**Exercise objective**
Output the data from its first line up to and including the line containing "increase is located" as a Markdown table with two columns, Row and Line. Put a row number in Row and the line in Line, and leave out blank lines.

— begin Provided records —

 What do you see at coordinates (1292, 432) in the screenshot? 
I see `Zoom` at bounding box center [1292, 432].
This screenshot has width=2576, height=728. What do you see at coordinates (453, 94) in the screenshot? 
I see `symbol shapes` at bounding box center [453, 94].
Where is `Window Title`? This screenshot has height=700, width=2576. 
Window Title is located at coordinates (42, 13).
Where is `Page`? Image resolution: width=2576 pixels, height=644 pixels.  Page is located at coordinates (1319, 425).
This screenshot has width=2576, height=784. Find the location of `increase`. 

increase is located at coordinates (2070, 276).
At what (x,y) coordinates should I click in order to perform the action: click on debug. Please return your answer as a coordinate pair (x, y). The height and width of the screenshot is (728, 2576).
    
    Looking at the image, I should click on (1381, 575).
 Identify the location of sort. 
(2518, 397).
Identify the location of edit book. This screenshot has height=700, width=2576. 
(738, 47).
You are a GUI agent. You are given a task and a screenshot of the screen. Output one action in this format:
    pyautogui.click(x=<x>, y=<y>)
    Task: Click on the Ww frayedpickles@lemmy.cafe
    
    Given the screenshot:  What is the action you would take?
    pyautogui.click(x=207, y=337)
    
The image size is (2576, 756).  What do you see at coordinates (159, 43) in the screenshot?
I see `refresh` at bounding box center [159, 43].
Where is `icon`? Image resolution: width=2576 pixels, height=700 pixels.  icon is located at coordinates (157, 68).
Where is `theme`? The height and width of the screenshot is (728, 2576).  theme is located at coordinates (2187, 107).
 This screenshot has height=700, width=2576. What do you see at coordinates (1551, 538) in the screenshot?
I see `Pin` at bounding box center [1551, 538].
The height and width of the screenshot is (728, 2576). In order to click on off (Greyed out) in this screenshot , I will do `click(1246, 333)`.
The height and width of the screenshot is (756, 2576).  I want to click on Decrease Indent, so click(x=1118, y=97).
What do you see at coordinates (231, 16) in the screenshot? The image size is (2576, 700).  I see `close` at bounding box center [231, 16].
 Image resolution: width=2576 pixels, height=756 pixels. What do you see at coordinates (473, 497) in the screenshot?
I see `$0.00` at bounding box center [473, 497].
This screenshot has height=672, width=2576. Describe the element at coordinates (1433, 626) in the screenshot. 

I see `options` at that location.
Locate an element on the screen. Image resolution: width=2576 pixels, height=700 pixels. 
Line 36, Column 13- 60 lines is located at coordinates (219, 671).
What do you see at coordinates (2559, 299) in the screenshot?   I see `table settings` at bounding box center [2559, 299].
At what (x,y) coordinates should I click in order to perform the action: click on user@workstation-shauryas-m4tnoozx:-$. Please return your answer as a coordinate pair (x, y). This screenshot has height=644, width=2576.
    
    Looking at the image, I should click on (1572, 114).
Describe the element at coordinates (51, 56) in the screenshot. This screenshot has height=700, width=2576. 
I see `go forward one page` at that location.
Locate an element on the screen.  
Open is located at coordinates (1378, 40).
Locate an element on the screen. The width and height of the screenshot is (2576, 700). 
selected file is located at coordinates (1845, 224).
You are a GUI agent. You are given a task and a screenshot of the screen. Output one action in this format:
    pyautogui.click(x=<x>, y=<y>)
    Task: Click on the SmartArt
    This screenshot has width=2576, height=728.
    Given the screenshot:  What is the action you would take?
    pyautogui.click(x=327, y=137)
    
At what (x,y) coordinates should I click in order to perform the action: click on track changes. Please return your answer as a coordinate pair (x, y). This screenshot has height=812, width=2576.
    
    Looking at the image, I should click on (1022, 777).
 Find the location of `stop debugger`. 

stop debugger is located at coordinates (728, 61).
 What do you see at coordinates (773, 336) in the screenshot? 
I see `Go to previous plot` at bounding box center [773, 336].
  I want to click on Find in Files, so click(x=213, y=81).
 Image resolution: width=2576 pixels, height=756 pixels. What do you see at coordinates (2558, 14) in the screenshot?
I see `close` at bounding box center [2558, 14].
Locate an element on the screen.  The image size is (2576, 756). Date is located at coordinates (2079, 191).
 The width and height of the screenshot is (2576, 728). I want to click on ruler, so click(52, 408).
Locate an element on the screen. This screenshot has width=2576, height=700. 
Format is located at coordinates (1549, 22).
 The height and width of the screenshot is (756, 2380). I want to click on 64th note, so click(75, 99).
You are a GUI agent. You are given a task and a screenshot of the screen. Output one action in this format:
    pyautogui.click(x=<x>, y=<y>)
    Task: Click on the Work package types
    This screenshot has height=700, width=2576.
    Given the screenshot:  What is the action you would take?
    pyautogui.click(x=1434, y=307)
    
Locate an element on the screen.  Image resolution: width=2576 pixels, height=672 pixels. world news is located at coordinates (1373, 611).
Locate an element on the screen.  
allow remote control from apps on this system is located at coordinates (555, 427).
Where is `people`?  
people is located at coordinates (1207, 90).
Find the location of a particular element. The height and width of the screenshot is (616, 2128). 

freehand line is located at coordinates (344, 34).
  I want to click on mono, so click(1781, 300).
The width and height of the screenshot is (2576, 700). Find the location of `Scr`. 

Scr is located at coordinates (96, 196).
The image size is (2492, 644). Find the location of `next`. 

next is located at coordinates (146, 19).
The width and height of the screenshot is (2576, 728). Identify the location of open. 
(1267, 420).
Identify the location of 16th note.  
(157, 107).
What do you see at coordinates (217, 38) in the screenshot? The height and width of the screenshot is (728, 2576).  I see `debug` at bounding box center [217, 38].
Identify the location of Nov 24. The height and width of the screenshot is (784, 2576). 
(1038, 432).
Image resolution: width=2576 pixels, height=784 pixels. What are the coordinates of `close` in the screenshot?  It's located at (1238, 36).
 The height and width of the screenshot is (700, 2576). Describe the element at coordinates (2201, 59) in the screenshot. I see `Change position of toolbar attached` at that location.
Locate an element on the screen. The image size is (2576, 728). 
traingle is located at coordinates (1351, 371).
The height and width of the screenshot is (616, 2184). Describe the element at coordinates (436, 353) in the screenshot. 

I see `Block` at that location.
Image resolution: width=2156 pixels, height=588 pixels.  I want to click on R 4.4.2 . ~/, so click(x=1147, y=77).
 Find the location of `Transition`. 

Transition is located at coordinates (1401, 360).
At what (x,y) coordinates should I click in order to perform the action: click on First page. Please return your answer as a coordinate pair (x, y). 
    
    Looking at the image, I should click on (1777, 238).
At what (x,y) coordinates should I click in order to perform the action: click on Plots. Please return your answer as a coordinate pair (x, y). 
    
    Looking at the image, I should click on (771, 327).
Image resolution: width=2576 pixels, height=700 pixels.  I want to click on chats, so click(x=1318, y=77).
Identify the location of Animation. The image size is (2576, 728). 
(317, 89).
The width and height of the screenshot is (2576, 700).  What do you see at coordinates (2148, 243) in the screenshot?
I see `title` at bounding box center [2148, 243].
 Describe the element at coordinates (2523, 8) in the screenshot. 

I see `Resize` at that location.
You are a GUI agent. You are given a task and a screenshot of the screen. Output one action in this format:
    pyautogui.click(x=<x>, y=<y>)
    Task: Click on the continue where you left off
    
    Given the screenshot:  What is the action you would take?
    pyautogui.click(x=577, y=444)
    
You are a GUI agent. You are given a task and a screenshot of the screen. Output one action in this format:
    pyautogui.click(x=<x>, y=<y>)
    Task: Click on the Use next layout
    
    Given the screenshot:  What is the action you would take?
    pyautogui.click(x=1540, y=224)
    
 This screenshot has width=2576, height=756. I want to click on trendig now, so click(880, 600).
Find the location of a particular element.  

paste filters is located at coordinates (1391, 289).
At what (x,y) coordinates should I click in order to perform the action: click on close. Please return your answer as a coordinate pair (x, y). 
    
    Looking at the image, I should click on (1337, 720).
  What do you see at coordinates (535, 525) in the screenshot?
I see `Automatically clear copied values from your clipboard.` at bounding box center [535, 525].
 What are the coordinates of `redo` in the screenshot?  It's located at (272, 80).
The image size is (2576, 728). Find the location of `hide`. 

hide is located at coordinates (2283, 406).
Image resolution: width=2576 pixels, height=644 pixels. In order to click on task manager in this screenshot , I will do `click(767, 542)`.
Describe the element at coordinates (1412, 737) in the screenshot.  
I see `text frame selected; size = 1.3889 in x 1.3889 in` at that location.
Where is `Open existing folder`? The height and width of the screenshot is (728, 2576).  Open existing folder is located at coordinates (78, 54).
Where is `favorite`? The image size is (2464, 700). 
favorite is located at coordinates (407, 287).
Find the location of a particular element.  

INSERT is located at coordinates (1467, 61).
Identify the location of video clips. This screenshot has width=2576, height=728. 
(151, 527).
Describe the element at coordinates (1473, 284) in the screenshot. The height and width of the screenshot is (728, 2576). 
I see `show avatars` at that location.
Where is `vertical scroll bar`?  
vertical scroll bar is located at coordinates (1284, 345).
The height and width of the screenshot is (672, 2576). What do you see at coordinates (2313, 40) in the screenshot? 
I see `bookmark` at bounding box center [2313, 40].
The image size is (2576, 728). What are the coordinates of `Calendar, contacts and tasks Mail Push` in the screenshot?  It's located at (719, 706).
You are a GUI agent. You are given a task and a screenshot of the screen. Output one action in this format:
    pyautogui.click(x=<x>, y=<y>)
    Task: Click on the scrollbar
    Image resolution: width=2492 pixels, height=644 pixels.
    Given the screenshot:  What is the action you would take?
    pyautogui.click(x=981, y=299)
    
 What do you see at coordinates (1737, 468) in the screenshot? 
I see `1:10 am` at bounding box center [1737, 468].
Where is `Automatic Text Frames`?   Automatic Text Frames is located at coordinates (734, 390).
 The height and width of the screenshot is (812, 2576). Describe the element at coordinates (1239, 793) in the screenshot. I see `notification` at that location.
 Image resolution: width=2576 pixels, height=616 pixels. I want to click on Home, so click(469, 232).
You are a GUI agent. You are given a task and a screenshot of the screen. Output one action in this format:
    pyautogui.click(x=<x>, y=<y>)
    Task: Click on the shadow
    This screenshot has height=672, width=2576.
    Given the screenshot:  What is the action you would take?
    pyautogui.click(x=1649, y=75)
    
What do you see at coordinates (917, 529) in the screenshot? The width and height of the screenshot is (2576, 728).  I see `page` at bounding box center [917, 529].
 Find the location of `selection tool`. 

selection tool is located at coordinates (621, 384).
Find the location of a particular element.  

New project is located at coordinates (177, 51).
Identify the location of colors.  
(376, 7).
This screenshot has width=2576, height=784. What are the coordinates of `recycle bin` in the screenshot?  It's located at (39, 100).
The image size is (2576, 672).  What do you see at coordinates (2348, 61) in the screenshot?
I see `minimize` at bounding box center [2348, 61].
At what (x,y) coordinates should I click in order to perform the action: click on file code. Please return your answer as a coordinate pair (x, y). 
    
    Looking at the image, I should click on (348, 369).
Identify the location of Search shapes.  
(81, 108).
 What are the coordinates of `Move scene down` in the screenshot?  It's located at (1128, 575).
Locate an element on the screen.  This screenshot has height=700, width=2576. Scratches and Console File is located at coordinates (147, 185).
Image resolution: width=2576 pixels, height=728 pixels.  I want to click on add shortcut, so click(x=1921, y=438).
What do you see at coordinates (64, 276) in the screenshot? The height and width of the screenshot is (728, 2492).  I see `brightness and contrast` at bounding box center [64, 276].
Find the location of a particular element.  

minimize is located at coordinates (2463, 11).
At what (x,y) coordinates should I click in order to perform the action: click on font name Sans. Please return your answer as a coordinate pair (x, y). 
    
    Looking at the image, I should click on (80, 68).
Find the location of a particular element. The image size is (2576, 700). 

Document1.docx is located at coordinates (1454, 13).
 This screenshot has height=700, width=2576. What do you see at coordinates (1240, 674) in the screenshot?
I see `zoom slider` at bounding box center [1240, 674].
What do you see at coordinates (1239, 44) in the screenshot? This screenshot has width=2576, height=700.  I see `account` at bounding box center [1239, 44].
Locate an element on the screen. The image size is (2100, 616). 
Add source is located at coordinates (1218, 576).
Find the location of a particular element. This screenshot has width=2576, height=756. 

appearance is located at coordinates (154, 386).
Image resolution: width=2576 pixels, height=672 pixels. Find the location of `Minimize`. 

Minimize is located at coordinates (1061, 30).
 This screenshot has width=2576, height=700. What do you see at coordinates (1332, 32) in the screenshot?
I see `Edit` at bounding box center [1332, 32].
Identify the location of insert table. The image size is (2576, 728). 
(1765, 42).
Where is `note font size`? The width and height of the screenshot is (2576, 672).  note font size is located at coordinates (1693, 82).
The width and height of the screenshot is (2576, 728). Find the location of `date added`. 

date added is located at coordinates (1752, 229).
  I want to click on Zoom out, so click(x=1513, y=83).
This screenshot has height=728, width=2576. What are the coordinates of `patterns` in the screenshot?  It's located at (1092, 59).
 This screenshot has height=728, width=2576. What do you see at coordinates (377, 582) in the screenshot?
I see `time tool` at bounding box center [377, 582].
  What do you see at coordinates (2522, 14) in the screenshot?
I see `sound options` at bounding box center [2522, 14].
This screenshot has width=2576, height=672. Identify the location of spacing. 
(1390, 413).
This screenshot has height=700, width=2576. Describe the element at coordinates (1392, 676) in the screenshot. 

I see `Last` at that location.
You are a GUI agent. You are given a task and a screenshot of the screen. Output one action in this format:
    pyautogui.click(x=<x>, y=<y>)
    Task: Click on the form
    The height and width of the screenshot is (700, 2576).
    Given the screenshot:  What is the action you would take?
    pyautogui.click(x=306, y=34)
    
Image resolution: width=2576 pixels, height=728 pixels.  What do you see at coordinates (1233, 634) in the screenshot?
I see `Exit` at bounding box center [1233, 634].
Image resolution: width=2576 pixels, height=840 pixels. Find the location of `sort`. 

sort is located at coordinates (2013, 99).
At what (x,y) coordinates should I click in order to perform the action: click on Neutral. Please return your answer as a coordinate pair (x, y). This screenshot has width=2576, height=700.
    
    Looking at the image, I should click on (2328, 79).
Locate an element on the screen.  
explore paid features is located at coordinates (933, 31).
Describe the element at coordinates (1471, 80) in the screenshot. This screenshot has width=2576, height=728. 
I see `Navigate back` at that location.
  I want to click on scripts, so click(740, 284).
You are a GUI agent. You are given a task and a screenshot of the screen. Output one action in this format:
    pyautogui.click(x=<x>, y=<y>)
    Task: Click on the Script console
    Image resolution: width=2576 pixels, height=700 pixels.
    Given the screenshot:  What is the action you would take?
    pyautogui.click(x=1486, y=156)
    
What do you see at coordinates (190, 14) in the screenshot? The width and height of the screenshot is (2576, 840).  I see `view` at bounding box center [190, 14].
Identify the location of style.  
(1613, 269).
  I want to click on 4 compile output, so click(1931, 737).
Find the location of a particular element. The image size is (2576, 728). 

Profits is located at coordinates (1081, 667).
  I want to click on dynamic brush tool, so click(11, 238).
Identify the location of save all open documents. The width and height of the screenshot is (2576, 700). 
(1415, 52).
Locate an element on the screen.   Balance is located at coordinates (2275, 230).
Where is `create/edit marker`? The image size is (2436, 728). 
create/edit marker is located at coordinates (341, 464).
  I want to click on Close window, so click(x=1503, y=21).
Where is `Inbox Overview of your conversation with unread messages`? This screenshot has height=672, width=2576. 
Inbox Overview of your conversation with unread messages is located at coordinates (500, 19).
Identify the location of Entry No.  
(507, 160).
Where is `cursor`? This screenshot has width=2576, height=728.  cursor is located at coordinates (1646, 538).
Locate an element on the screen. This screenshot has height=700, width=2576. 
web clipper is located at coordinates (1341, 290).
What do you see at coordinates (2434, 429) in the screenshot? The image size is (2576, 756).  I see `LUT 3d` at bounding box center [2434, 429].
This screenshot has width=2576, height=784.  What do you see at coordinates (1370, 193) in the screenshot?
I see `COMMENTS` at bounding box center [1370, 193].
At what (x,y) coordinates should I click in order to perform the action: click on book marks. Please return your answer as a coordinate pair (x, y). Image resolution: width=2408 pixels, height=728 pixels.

— end Provided records —

**Solution below**
| Row | Line |
|---|---|
| 1 |  What do you see at coordinates (1292, 432) in the screenshot?  |
| 2 | I see `Zoom` at bounding box center [1292, 432]. |
| 3 | This screenshot has width=2576, height=728. What do you see at coordinates (453, 94) in the screenshot?  |
| 4 | I see `symbol shapes` at bounding box center [453, 94]. |
| 5 | Where is `Window Title`? This screenshot has height=700, width=2576.  |
| 6 | Window Title is located at coordinates (42, 13). |
| 7 | Where is `Page`? Image resolution: width=2576 pixels, height=644 pixels.  Page is located at coordinates (1319, 425). |
| 8 | This screenshot has width=2576, height=784. Find the location of `increase`.  |
| 9 | increase is located at coordinates (2070, 276). |